AVAILABLE DATA:
────────────────────────────────────────

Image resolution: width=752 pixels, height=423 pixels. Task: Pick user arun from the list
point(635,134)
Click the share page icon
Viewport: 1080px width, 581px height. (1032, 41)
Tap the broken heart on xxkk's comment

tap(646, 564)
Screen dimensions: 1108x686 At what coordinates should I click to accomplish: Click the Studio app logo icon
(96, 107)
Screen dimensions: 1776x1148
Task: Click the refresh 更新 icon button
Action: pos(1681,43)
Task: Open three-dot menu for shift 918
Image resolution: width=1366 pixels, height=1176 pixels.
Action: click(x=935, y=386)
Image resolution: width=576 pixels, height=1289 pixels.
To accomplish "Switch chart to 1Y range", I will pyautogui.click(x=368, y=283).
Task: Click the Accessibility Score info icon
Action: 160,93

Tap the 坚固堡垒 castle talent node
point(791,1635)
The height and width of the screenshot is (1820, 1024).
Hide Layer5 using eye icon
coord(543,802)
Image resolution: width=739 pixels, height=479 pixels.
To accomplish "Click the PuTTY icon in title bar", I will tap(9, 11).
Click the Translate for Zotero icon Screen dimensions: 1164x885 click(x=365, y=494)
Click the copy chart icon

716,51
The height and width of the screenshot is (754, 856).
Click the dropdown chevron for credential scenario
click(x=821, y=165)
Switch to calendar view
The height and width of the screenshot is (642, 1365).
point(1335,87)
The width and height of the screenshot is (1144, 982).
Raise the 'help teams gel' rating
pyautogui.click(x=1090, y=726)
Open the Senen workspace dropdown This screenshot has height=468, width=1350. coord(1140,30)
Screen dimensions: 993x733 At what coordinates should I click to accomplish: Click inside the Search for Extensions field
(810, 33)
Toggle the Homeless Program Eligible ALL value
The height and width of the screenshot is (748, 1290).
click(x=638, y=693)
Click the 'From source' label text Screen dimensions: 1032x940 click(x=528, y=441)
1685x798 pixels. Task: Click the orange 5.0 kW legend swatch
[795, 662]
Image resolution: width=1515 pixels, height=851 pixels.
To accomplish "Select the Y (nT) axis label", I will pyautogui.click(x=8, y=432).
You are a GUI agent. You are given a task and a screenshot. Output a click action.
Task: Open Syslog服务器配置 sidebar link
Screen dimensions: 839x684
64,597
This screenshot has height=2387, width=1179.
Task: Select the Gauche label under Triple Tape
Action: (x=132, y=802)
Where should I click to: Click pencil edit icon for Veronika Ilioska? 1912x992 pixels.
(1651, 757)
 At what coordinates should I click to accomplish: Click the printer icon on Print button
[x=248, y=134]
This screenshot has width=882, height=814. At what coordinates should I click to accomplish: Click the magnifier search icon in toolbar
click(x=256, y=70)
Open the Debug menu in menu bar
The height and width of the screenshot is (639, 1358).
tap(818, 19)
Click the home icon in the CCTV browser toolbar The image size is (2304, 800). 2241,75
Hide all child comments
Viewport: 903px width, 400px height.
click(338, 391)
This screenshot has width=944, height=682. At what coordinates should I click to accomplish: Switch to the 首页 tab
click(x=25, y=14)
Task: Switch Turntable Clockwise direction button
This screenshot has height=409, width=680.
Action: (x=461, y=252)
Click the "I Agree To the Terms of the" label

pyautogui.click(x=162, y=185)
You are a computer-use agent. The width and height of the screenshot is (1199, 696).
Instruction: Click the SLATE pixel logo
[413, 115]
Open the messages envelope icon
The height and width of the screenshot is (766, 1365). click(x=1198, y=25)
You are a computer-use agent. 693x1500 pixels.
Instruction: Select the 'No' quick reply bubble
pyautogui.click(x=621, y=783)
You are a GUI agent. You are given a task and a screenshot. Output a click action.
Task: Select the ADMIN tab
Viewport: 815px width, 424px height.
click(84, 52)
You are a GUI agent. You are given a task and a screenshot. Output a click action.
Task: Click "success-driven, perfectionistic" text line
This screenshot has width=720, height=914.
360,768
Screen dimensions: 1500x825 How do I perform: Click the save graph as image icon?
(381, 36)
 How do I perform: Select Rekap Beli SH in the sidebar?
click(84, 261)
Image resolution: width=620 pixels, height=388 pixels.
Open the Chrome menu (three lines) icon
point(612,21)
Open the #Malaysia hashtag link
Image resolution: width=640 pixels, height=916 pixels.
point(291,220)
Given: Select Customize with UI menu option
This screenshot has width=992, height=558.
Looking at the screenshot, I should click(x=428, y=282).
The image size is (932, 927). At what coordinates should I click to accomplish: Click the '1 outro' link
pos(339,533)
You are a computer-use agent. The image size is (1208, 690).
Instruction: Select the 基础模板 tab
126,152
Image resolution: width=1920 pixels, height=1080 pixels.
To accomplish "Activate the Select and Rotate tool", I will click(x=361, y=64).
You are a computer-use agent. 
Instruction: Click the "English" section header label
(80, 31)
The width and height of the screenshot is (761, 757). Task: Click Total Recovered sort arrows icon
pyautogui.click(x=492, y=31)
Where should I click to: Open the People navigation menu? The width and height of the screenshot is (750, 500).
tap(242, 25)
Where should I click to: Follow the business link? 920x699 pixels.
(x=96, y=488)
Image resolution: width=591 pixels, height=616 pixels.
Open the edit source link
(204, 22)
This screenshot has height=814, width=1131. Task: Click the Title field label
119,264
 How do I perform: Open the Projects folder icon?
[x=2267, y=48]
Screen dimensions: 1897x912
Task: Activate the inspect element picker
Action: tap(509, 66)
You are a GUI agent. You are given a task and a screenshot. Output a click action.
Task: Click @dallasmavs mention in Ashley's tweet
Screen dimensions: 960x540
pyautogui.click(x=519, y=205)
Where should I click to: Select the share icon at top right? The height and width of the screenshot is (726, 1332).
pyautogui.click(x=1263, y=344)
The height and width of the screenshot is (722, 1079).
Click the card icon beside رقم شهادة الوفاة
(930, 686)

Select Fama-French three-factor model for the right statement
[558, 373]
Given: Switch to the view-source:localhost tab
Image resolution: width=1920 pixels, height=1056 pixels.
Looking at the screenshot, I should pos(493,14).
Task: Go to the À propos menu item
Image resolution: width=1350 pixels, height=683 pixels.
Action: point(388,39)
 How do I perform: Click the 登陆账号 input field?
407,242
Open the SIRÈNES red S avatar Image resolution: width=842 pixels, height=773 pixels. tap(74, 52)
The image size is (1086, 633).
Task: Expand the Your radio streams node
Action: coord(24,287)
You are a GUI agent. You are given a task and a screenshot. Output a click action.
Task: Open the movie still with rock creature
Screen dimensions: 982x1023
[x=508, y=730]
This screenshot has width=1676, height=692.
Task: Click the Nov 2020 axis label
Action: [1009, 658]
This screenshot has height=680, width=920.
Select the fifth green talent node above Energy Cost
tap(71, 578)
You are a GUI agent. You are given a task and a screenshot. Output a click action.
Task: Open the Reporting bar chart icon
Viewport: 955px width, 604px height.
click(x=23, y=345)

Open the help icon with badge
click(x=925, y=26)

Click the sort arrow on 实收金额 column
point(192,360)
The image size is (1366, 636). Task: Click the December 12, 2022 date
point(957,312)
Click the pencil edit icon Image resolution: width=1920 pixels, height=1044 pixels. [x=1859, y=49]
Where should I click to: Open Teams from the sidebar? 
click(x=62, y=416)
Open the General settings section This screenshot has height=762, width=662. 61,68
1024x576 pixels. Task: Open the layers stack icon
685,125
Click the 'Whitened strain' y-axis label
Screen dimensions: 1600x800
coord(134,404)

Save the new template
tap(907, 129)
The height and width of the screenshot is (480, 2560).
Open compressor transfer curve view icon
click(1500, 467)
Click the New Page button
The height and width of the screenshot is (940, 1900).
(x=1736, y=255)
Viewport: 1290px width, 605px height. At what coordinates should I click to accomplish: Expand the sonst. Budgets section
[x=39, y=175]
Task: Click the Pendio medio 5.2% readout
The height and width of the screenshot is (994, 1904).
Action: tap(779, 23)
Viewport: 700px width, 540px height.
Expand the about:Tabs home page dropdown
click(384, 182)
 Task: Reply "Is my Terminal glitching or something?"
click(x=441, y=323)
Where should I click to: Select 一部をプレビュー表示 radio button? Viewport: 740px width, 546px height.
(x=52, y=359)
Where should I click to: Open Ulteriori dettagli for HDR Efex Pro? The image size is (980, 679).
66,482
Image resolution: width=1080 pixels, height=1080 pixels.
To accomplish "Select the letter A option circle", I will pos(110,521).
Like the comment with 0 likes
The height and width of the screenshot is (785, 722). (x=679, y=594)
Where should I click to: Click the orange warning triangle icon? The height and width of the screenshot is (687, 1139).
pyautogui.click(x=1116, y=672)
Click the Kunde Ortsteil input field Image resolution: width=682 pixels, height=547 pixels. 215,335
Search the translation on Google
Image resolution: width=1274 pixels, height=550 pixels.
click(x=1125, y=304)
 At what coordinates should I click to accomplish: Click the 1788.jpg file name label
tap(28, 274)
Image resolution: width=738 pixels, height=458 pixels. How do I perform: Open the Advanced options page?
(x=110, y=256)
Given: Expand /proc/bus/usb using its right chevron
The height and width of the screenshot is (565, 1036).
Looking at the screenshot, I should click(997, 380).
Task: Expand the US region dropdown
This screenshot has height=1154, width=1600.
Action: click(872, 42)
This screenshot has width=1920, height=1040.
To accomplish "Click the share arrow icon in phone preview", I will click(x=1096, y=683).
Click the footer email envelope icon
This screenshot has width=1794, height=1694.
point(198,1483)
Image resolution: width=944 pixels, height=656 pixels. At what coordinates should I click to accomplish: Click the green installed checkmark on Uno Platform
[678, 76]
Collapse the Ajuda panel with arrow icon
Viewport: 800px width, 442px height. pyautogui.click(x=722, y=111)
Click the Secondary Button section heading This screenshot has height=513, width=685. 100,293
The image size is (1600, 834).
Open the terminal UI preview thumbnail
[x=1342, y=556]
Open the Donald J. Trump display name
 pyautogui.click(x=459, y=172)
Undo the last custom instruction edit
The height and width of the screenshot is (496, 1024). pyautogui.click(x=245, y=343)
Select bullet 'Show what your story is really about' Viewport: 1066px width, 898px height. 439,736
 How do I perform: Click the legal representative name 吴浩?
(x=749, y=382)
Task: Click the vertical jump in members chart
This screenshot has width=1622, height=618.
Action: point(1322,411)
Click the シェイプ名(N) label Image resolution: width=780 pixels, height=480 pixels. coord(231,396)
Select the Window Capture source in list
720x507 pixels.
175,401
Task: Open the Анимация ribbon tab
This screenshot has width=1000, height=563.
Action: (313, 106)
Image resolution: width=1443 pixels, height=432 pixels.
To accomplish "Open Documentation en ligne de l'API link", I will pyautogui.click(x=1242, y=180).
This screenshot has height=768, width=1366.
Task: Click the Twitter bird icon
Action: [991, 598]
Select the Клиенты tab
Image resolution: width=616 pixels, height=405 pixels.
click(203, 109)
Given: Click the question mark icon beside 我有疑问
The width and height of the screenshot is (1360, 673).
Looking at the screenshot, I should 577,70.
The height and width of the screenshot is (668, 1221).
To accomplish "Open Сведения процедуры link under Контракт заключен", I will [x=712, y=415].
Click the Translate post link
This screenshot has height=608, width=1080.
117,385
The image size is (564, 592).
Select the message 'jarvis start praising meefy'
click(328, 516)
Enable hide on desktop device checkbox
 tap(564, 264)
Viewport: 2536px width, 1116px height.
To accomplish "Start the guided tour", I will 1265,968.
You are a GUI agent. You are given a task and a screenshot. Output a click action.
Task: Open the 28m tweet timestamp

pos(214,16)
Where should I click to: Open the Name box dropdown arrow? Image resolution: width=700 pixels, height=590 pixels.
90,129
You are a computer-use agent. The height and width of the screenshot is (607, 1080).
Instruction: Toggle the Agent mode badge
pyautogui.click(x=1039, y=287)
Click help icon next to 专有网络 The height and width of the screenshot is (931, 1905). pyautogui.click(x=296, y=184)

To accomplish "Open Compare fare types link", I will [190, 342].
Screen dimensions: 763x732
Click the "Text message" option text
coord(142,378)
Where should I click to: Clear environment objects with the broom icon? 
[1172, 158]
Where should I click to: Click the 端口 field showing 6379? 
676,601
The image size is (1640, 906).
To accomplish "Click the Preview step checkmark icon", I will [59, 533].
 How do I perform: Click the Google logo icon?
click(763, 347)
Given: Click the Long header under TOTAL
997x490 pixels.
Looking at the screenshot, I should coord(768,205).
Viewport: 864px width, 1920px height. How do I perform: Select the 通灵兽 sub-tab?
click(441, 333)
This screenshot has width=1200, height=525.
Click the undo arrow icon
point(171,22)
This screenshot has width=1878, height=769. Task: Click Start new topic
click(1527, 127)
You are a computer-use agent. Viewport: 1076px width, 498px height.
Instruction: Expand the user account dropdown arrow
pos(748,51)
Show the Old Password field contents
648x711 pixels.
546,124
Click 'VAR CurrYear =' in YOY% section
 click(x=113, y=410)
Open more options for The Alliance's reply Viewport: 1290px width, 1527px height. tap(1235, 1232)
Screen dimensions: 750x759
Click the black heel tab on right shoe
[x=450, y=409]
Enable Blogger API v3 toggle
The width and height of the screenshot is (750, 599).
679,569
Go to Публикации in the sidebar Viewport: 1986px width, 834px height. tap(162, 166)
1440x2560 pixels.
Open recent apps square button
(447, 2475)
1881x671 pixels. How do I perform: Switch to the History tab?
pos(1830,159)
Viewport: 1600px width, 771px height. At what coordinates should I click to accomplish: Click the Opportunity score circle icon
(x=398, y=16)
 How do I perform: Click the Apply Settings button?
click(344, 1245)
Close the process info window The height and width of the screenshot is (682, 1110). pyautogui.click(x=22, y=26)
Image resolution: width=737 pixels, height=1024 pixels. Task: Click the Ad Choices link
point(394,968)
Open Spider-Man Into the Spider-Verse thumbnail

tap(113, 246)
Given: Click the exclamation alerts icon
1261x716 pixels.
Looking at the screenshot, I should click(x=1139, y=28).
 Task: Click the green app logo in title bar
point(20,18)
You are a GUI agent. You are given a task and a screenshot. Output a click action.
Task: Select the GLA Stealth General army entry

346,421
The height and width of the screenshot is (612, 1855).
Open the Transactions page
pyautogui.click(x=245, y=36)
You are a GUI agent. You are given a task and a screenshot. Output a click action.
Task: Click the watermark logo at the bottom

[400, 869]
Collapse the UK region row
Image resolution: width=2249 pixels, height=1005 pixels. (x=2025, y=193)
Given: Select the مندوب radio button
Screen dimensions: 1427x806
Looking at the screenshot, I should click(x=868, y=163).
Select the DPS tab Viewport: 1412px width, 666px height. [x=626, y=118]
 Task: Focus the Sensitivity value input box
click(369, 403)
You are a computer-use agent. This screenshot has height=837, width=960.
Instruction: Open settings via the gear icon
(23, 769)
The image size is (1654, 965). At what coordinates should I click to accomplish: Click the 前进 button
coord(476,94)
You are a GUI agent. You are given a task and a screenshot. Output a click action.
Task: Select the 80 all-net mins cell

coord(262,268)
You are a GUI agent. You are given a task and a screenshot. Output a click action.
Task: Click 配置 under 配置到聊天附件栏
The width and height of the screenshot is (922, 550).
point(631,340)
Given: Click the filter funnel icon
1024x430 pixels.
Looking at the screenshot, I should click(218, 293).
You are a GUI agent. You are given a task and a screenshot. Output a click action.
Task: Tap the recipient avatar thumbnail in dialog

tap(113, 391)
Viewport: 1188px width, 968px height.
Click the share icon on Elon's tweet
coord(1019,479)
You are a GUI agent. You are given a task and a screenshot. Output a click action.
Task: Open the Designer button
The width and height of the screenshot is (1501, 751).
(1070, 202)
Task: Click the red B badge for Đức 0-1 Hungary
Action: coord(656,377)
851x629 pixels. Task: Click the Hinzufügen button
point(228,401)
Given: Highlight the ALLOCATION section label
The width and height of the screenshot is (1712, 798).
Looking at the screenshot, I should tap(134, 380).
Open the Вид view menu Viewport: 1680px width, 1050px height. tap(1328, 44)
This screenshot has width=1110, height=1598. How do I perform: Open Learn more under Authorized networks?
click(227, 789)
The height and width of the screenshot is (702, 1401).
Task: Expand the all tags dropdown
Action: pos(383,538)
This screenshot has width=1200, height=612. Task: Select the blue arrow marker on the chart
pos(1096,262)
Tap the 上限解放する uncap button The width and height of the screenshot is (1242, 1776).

────────────────────────────────────────

TASK TO COMPLETE: Please transcribe the records exactly from their first line through the line holding "Task: Open three-dot menu for shift 918", and leave out all others.

RESPONSE:
Image resolution: width=752 pixels, height=423 pixels. Task: Pick user arun from the list
point(635,134)
Click the share page icon
Viewport: 1080px width, 581px height. (1032, 41)
Tap the broken heart on xxkk's comment

tap(646, 564)
Screen dimensions: 1108x686 At what coordinates should I click to accomplish: Click the Studio app logo icon
(96, 107)
Screen dimensions: 1776x1148
Task: Click the refresh 更新 icon button
Action: pos(1681,43)
Task: Open three-dot menu for shift 918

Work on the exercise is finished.